## Quoted passage
• • • • • • •

Activists said they fear that 400 men, including rebels and draft evaders from Homs who had recently surrendered, may be held indefinitely.

With fighting uninterrupted, state media and the Observatory said a child was killed and at least 40 people wounded in mortar fire on Damascus.

Meanwhile, a rebel official said "moderate, well-organised fighters from the Hazm movement have for the first time received more than 20 TOW anti-tank missiles from a Western source", without specifying who had supplied them.

The Hazm movement, part of the opposition Free Syrian Army, brings together mainly ex-army officers and soldiers who defected from the military.

"Dozens of fighters have been trained with international assistance in the use of these missiles," the rebel source said, adding that the weapons have been used in flashpoint areas of Idlib, Aleppo and Latakia provinces in the north.

Vastly outgunned by the army, rebels have frequently called on the West to provide them with specialised weaponry.

Western supporters of the revolt have hesitated to arm the rebels for fear weapons may fall into the hands of powerful jihadist groups.

Meanwhile, Al-Watan daily said the speaker of parliament would announce next week a date for presidential elections.

They are likely to be held in June. Assad, whose seven-year term expires on 17 July, is expected to run and win.

Electoral rules require candidates to have spent the past 10 years in Syria, effectively preventing the exiled opposition from competing.

It remains unclear how the government can hold elections with much of Syria under rebel control and nearly half of its population displaced.

• • • • • • •

## Data section
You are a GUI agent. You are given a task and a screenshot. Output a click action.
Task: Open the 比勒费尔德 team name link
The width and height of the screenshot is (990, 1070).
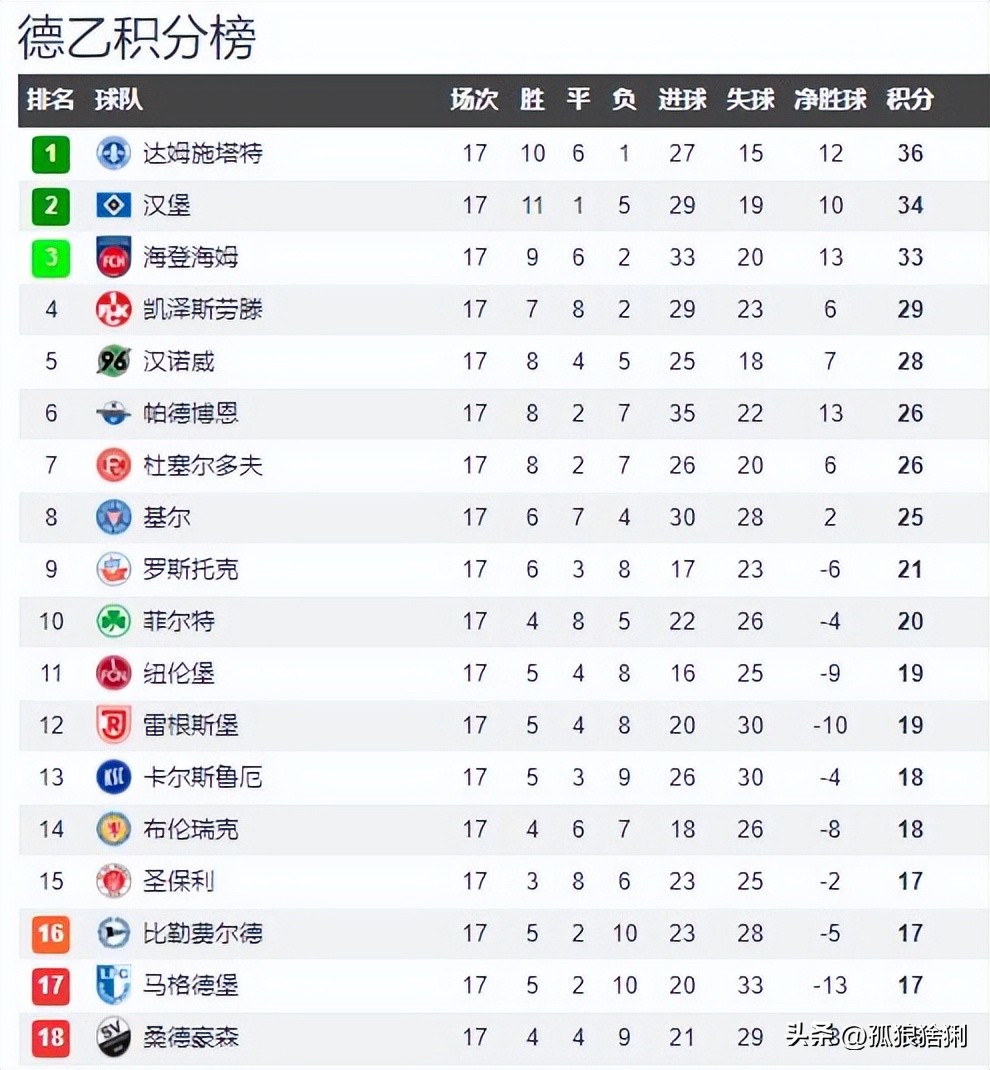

• • • • • • •

## Written task
Write out, word for word, the portion of the Syria news report running from "Meanwhile, a rebel" up to and including "powerful jihadist groups.".

## Solution
Meanwhile, a rebel official said "moderate, well-organised fighters from the Hazm movement have for the first time received more than 20 TOW anti-tank missiles from a Western source", without specifying who had supplied them.

The Hazm movement, part of the opposition Free Syrian Army, brings together mainly ex-army officers and soldiers who defected from the military.

"Dozens of fighters have been trained with international assistance in the use of these missiles," the rebel source said, adding that the weapons have been used in flashpoint areas of Idlib, Aleppo and Latakia provinces in the north.

Vastly outgunned by the army, rebels have frequently called on the West to provide them with specialised weaponry.

Western supporters of the revolt have hesitated to arm the rebels for fear weapons may fall into the hands of powerful jihadist groups.